▶ **What to produce**
Return each line of the records below in which the string "computer" turns up.

▶ **Supplied records**
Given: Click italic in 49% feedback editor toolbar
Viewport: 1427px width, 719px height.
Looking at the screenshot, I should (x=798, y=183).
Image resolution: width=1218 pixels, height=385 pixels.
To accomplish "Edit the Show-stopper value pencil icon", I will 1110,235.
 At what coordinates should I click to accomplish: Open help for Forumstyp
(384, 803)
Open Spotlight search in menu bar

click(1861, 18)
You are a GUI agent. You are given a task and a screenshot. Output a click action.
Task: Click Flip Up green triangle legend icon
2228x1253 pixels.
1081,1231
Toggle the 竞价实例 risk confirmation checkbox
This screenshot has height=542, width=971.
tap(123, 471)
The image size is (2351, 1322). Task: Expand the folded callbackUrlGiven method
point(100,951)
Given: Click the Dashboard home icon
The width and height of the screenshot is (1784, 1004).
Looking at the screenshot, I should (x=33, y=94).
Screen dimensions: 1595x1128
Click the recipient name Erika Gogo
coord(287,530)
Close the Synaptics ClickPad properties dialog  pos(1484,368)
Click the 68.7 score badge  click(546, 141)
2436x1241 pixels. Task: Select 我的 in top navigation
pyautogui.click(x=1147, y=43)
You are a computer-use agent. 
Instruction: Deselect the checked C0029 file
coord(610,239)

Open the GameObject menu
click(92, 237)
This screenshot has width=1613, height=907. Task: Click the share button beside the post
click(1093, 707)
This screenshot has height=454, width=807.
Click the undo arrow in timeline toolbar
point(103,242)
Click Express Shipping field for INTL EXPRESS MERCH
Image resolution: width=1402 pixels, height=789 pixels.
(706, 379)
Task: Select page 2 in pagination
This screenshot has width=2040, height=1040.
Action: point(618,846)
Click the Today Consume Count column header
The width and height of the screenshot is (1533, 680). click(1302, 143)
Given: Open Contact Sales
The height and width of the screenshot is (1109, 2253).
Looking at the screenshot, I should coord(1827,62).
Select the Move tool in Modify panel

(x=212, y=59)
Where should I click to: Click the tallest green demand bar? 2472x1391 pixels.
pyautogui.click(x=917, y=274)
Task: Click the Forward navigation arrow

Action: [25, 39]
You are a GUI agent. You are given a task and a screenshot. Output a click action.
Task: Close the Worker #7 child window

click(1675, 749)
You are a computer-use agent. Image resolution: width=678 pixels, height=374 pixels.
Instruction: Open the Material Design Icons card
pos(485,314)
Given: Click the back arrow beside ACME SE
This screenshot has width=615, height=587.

▶ **Exercise solution**
You are a computer-use agent. 
You are a computer-use agent. Image resolution: width=678 pixels, height=374 pixels.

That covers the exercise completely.